2012 proposals for the barrier show it looping around the convent, keeping it on the Palestinian side, but splitting it from the neighbouring monastery, which would be on the Israeli side. The elementary children would still be allowed to attend the school, passing soldiers at an Israeli checkpoint. Landowners would be given limited access via an agricultural gate.

According to the human rights group B'Tselem, 85 percent of the route falls inside the West Bank instead of following the Green Line. Residents of Beit Jala believe the route was chosen to connect the West Bank Israeli settlement of Har Gilo to nearby Gilo.

In a May 6, 2013 letter to U.S. Secretary of State John Kerry, Bishop Richard Pates, the chairman of the bishops' Committee on International Justice and Peace for the United States Conference of Catholic Bishops wrote, "The Cremisan Valley is a microcosm of a protracted pattern that has serious implications for the ongoing Israeli-Palestinian conflict...As the wall moves and constricts more communities in the West Bank, the possibility of a future two-state resolution becomes less likely. Moving the wall and disassociating Palestinian families from their lands and livelihoods will incite more resentment against the State of Israel among residents of the West Bank, not less, increasing the frustrations that can lead to violence."
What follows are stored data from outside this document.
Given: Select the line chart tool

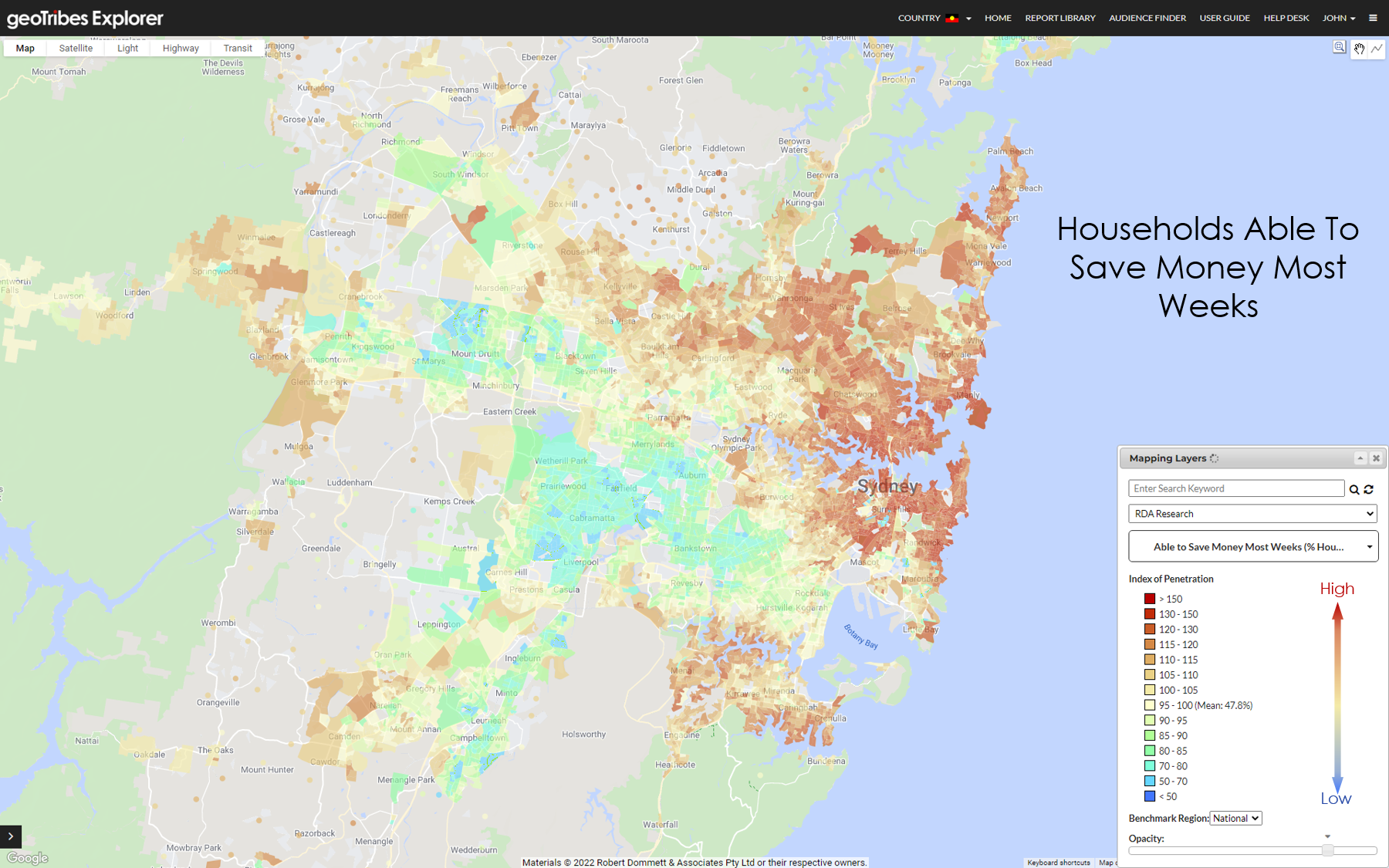Looking at the screenshot, I should click(x=1377, y=48).
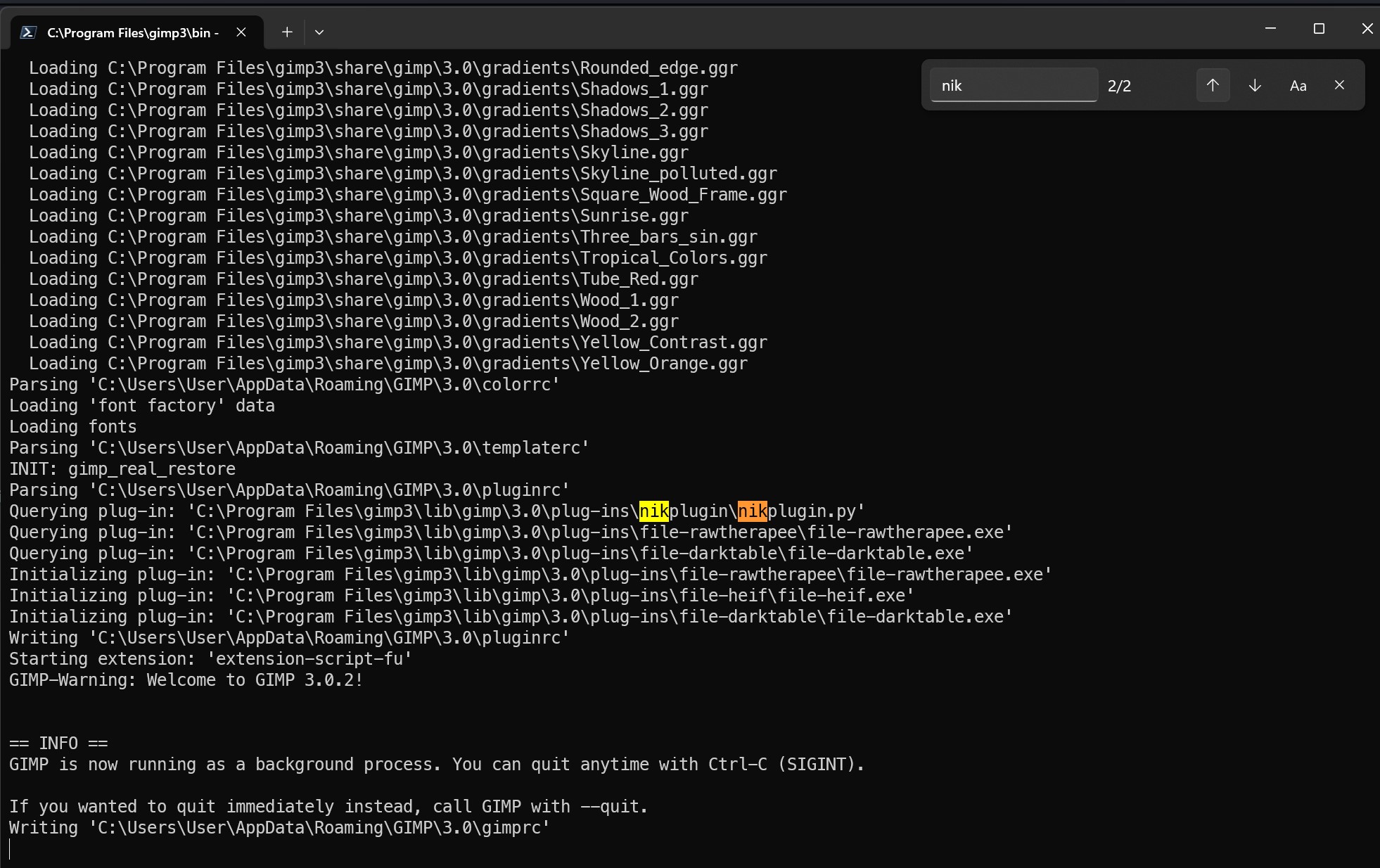1380x868 pixels.
Task: Close the terminal window
Action: 1367,29
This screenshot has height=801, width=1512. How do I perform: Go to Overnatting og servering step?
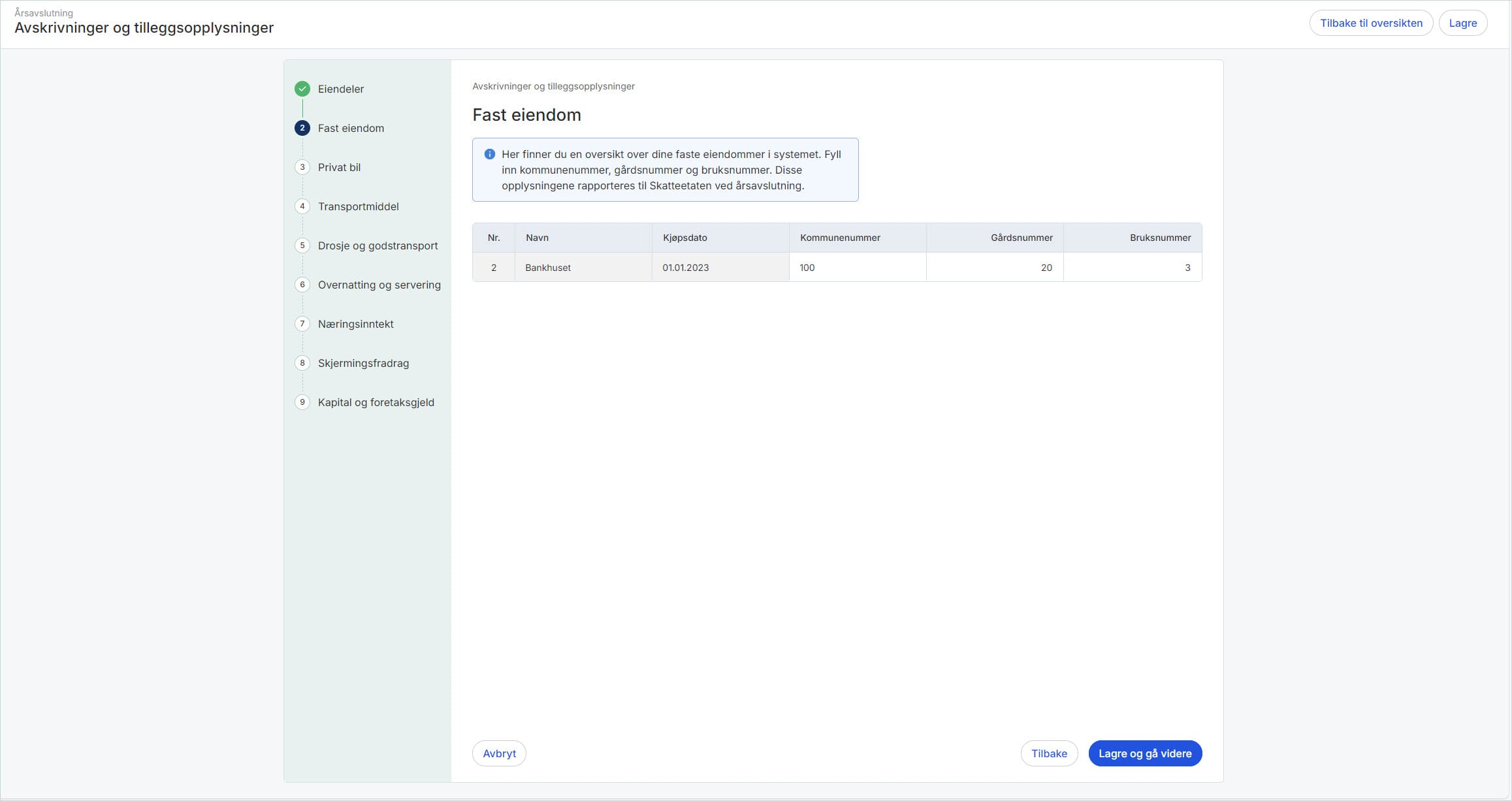[x=379, y=285]
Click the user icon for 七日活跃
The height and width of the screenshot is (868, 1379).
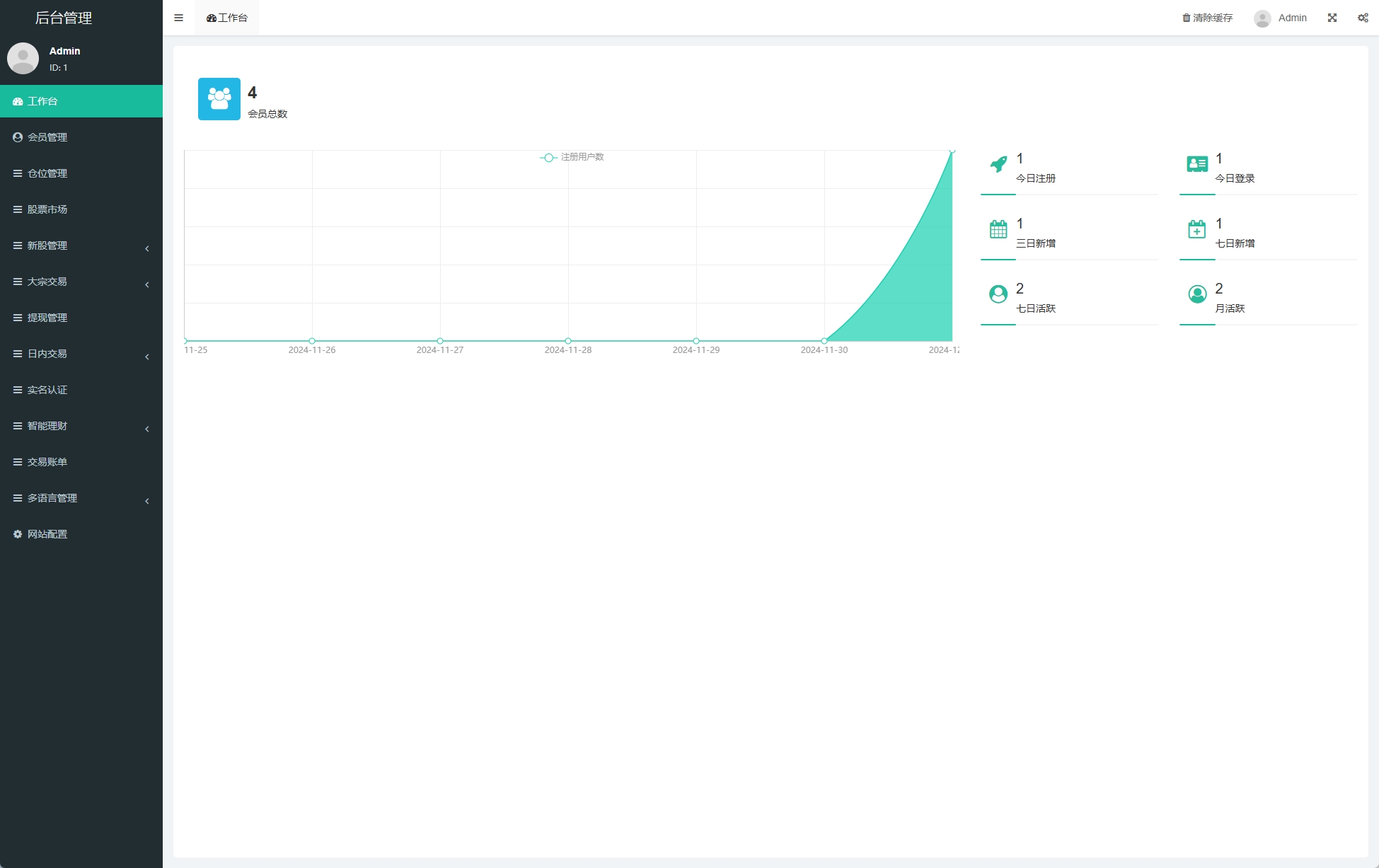click(998, 294)
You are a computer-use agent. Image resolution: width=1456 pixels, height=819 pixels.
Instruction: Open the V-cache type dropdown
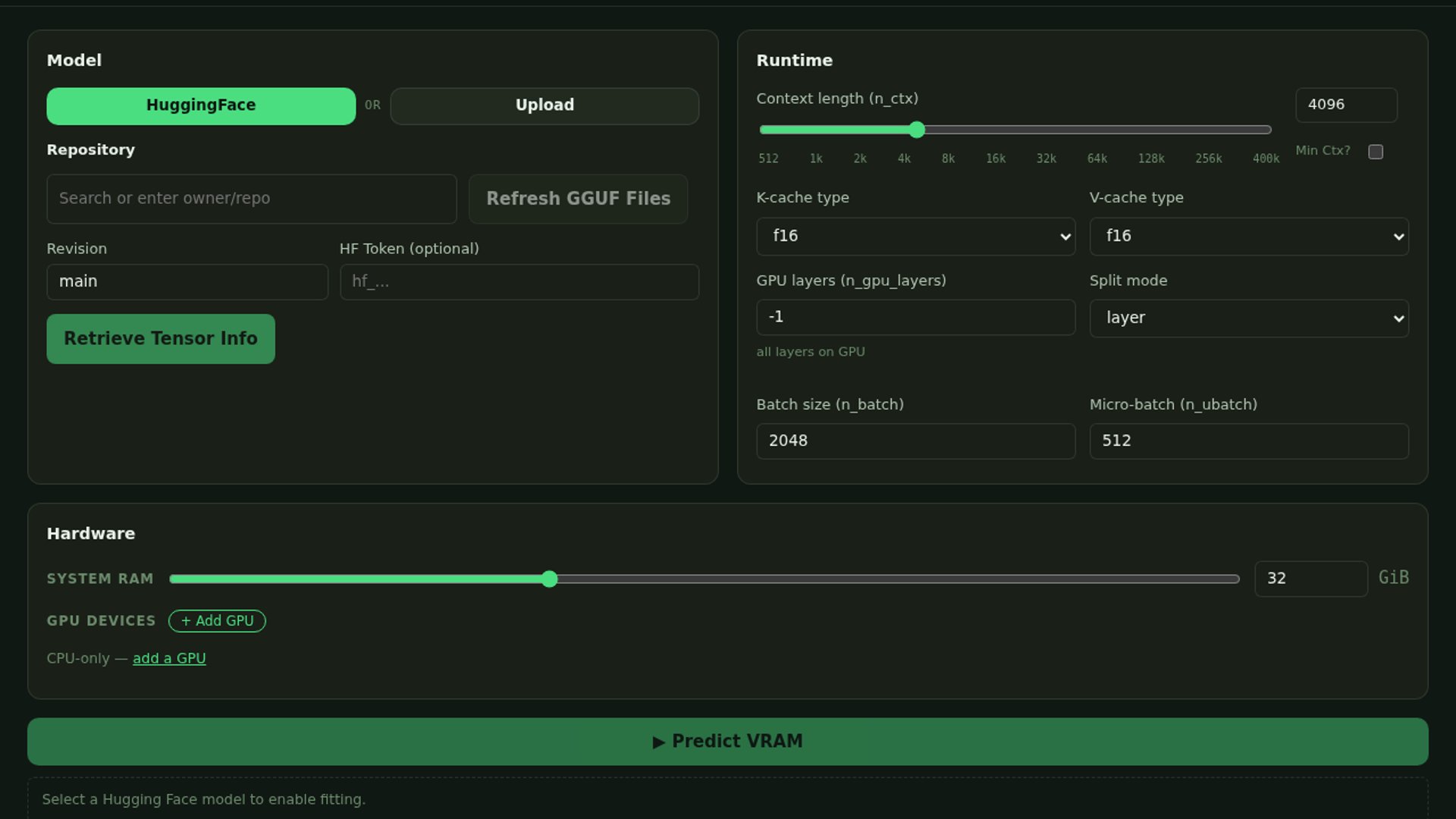tap(1248, 236)
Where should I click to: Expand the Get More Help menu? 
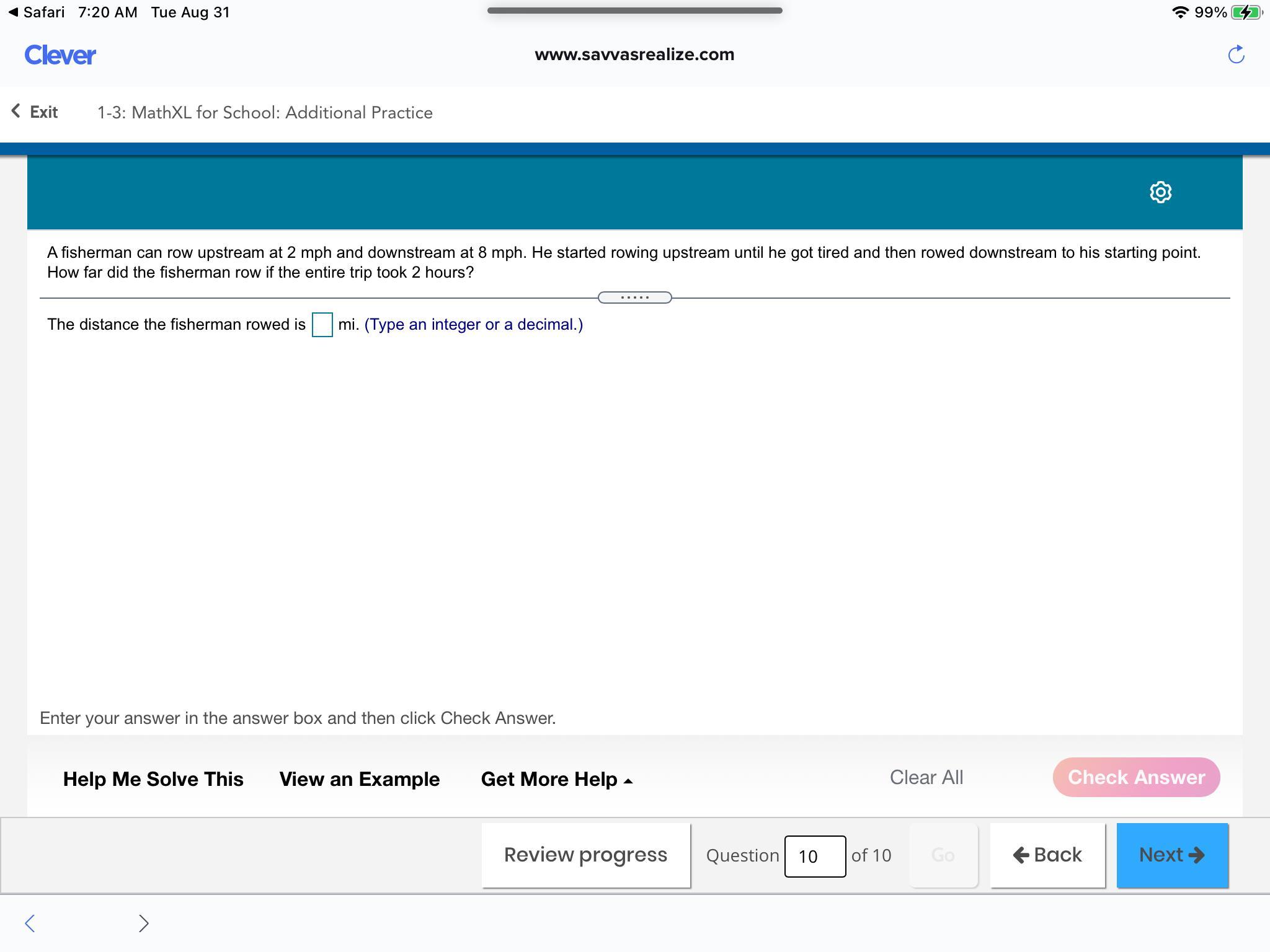pyautogui.click(x=556, y=779)
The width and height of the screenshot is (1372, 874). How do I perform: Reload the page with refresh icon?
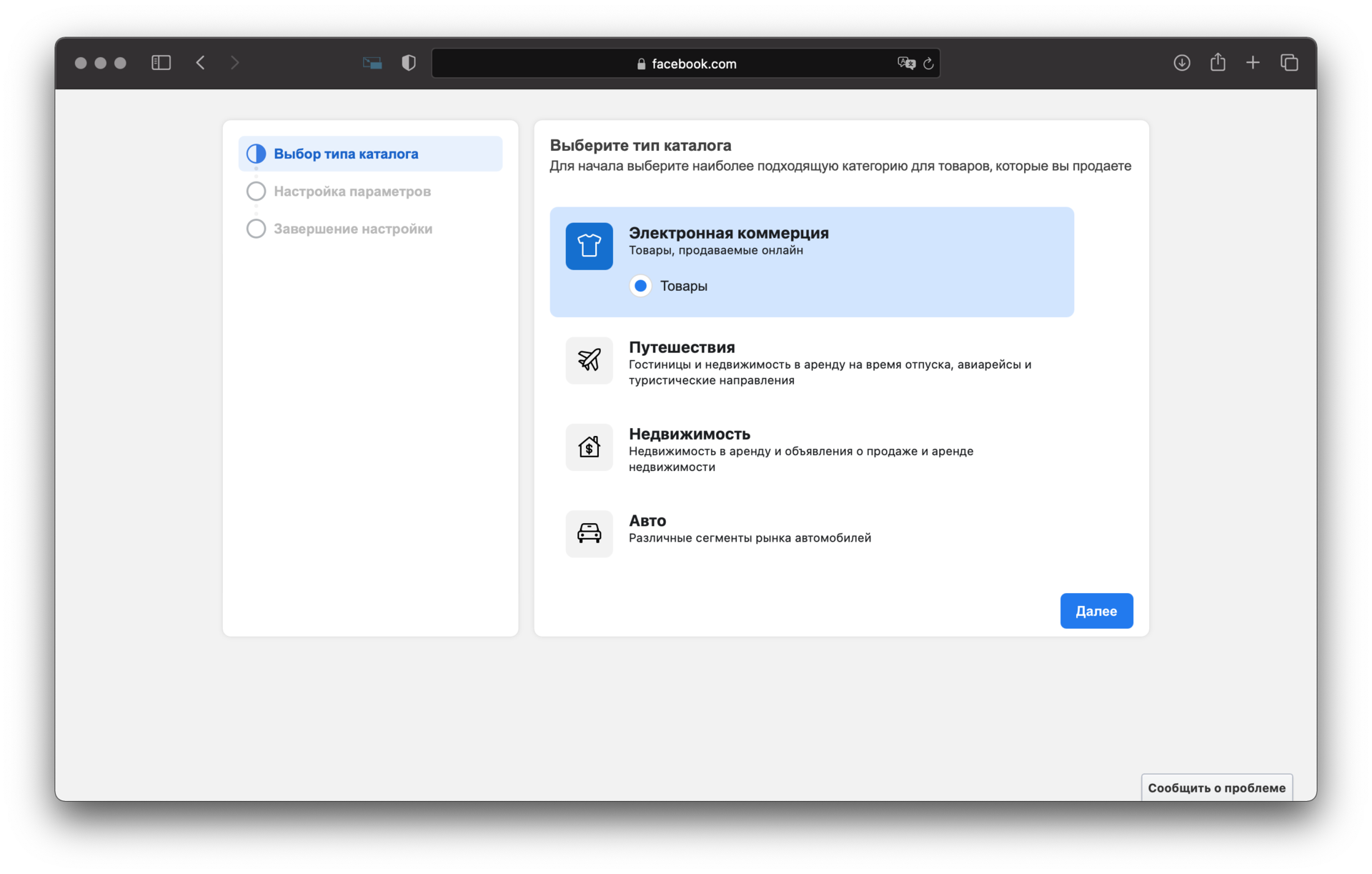tap(928, 64)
During the Second Intifada of 2000 there were regular shootings from Beit Jala to Gilo. Israeli Defence Ministry spokesman Joshua Hantman said "The route of the security barrier is based on the specific security considerations of the area. In the Beit Jala region, it is there solely to keep terror out of Jerusalem." Palestinians interpreted the project as a land grab to gain more territory on the West Bank. During the Intifada, a wall was built around Gilo to protect the settlers, but was mostly removed, leaving only 80 of the original 800 plates in place, in August 2010. Israeli Lieutenant-General Hezi Revivo said, "The security situation in the area is better than it was in the period before the wall was built. It was constructed as a response to the attacks during Operation Defensive Shield and today I see no problem with removing it."

Fouad Twal, Latin Patriarch of Jerusalem said in 2013, "We remind Israeli decision-makers that the expropriation of lands does not serve the cause of peace and does not strengthen the position of the moderates."
The 9 year legal battle waged by the two local monasteries and the 58 Palestinian landowners in Beit Jala ended when the Israeli Supreme Court ruled in favour of the petitioners in April 2015. The monastery and convent, it determined, ought to remain connected on the Palestinian side of the separation barrier. It was the second such decision in favour of maintaining the integrity of an area on the West Bank, following the Supreme Court's decision in favour of the villagers of Battir, who had petitioned to stop the separation wall from breaking up their traditional lands.

== Terror attack ==
On October 22, 1984, two Israeli students, Ron Levi and Revital Seri, were murdered beside the Cremisan monastery by a Palestinian from Deheishe, Issa Abd Rabbo. A week later an Israeli soldier, David Ben-Shimol, stole and shot a LAW rocket at a Palestinian bus as an unauthorized retaliation, killing one and injuring 10 Palestinians.